Published at SB Nation.

Part 1: What stats best predict goals scored and conceded?

The concept is pretty simple. For every shot, you assign an “expected goals” value based on characteristics like the location on the pitch, whether the shot is taken with the foot or the head, whether the shot is assisted by a cross or through-ball, and so on. This is in no way a comprehensive list of the characteristics of each shot, but it provides a reasonable estimate when dealing with larger samples. A club’s expected goals, then, is the sum of all their expected goals values for all their shots.

Part 2: What stats best predict wins and losses?

The relationship between goals and points is humongously complex. As Howard Hamilton showed in his work on the “soccer pythagorean”, having three unequal possible match results creates a weird, non-linear relationship. So instead of dealing with the math, I’m just simulating the games and comparing projected points to real points. There we should expect a simple linear relationship if the projections are good.

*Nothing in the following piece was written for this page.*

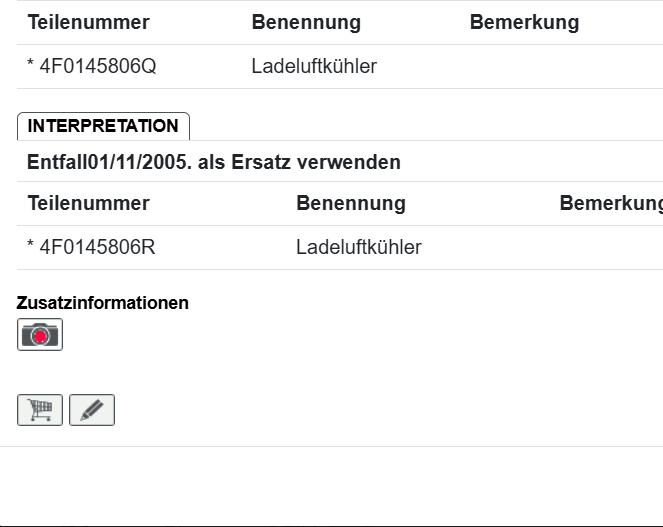Click Benennung header under INTERPRETATION

(351, 203)
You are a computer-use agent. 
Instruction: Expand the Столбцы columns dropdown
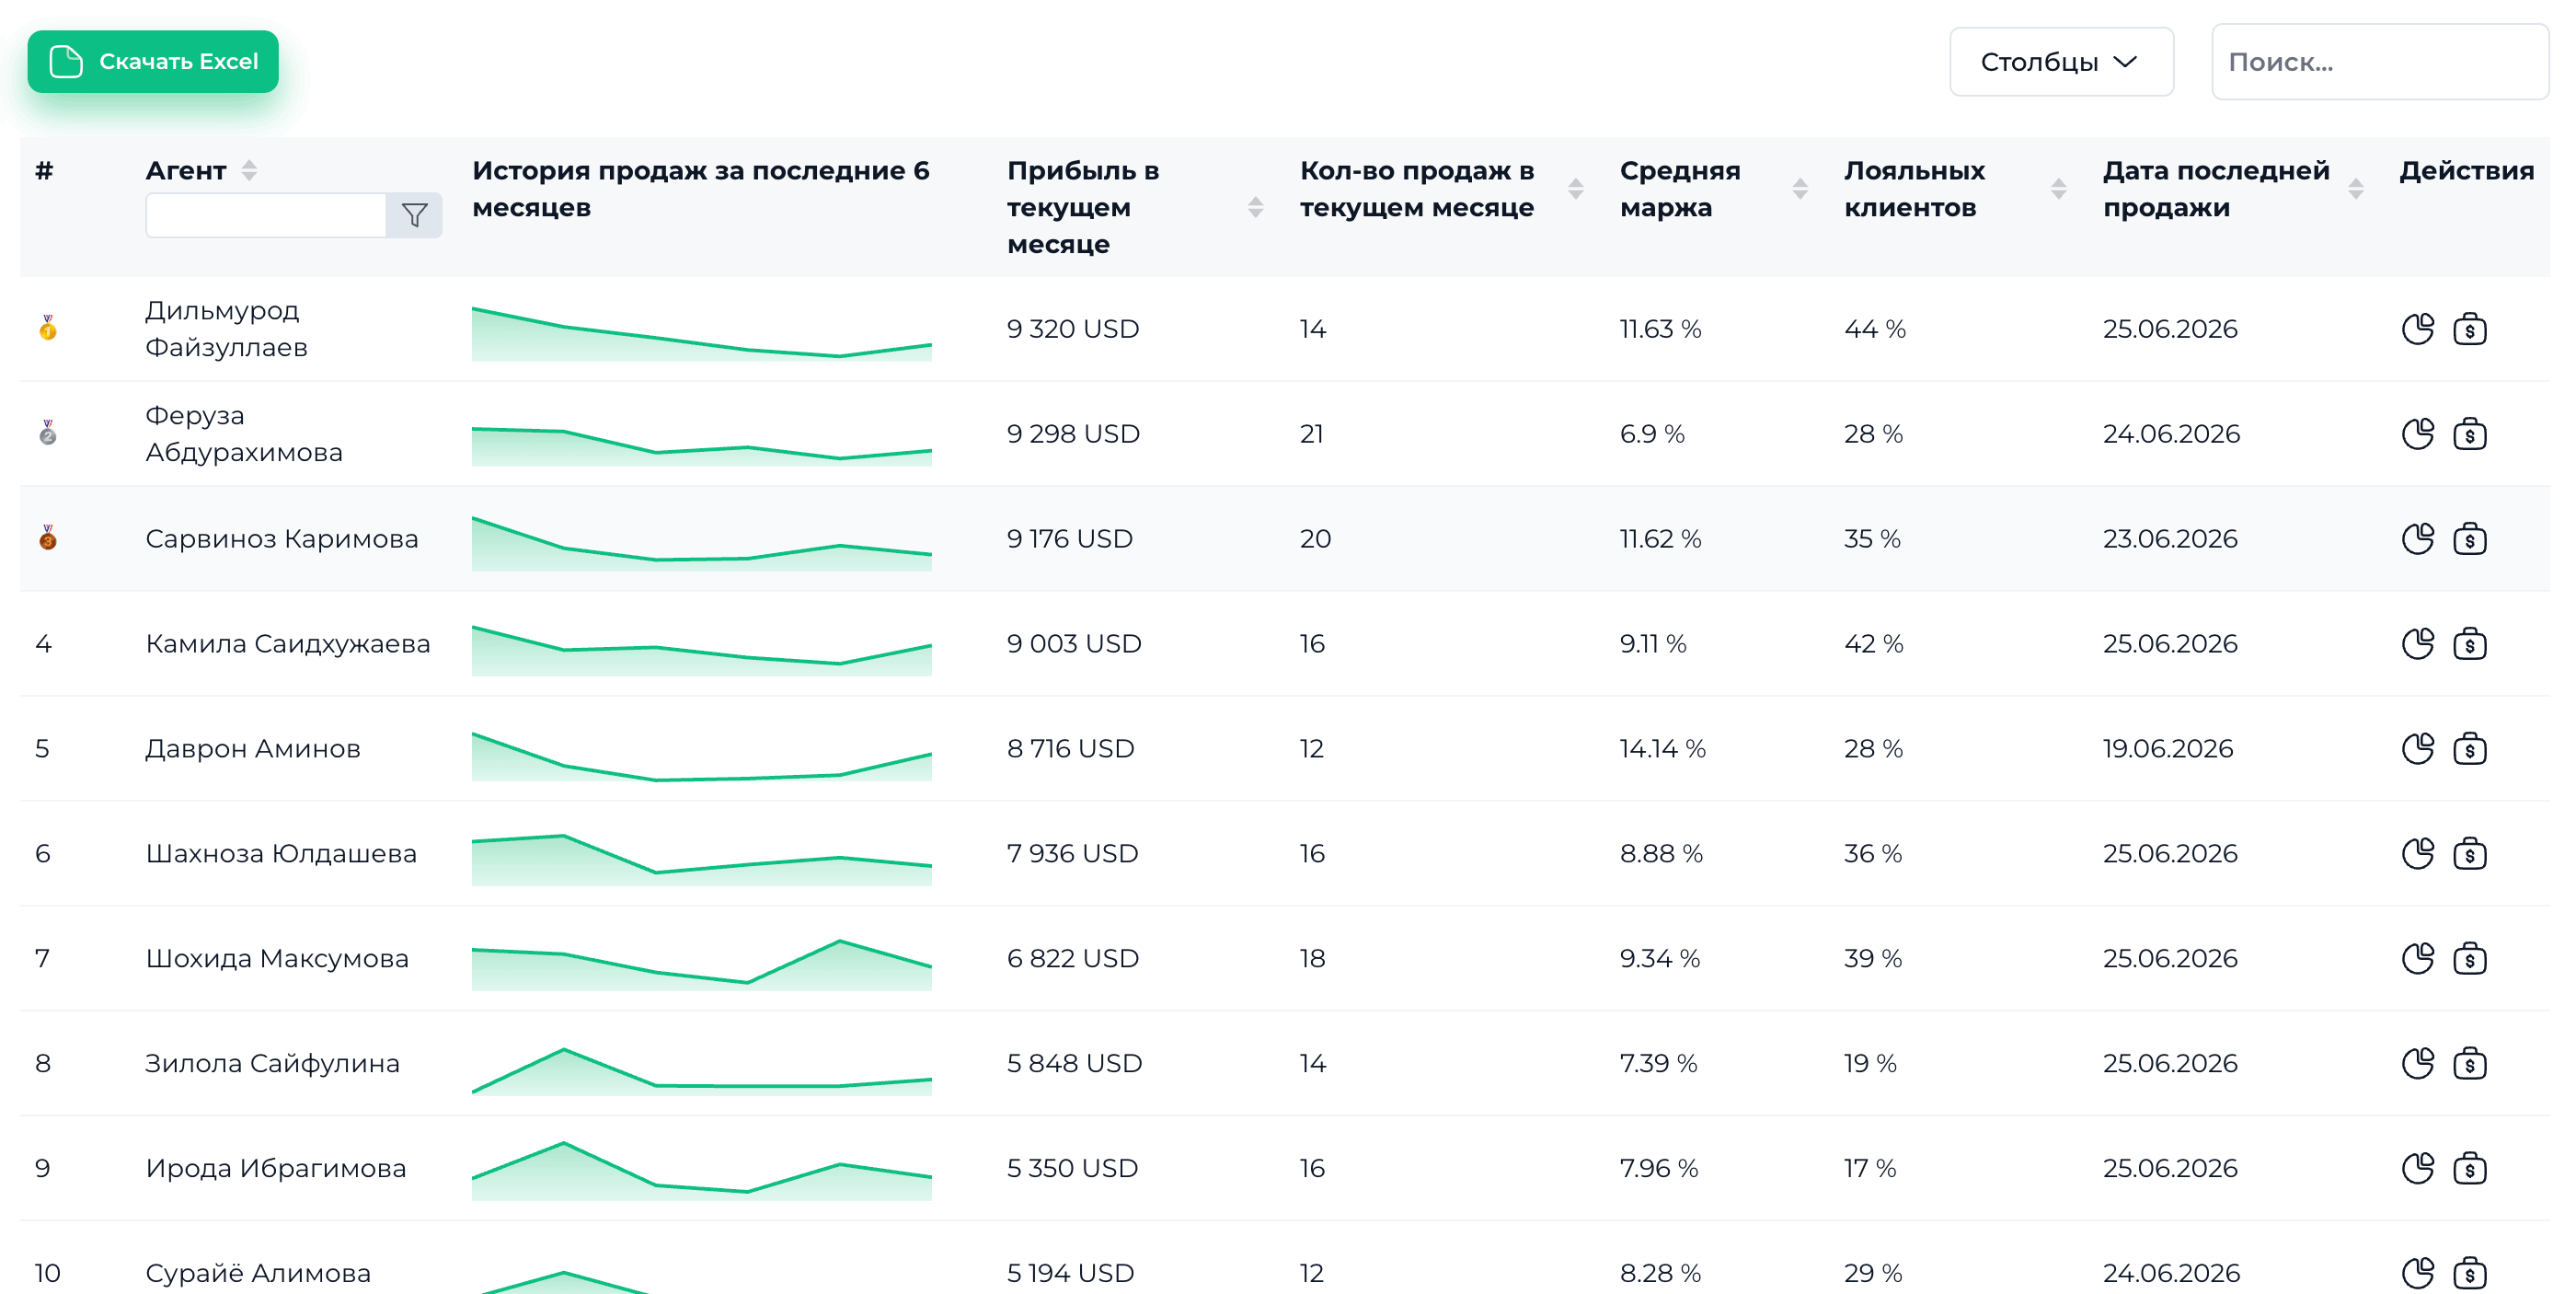click(2061, 62)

The Value of the High Press

Published at the Washington Post.

How the high press creates attacking opportunities:

What does it mean that pressing is a form of playmaking? A great pass creates a new attacking formation. It breaks up the other team’s defensive organization and forces them to respond to a new threat at a new angle. That moment where defensive organization has broken down is the moment when an attack is most dangerous. What Klopp suggests is that while a great passer can create such moments, a high press does the same. By winning the ball back in a dangerous area while the other team is still in its attacking shape, a high pressing team can start its attack with the opposition just as out of sync as they would after being cut open by a perfect pass from Luka Modric.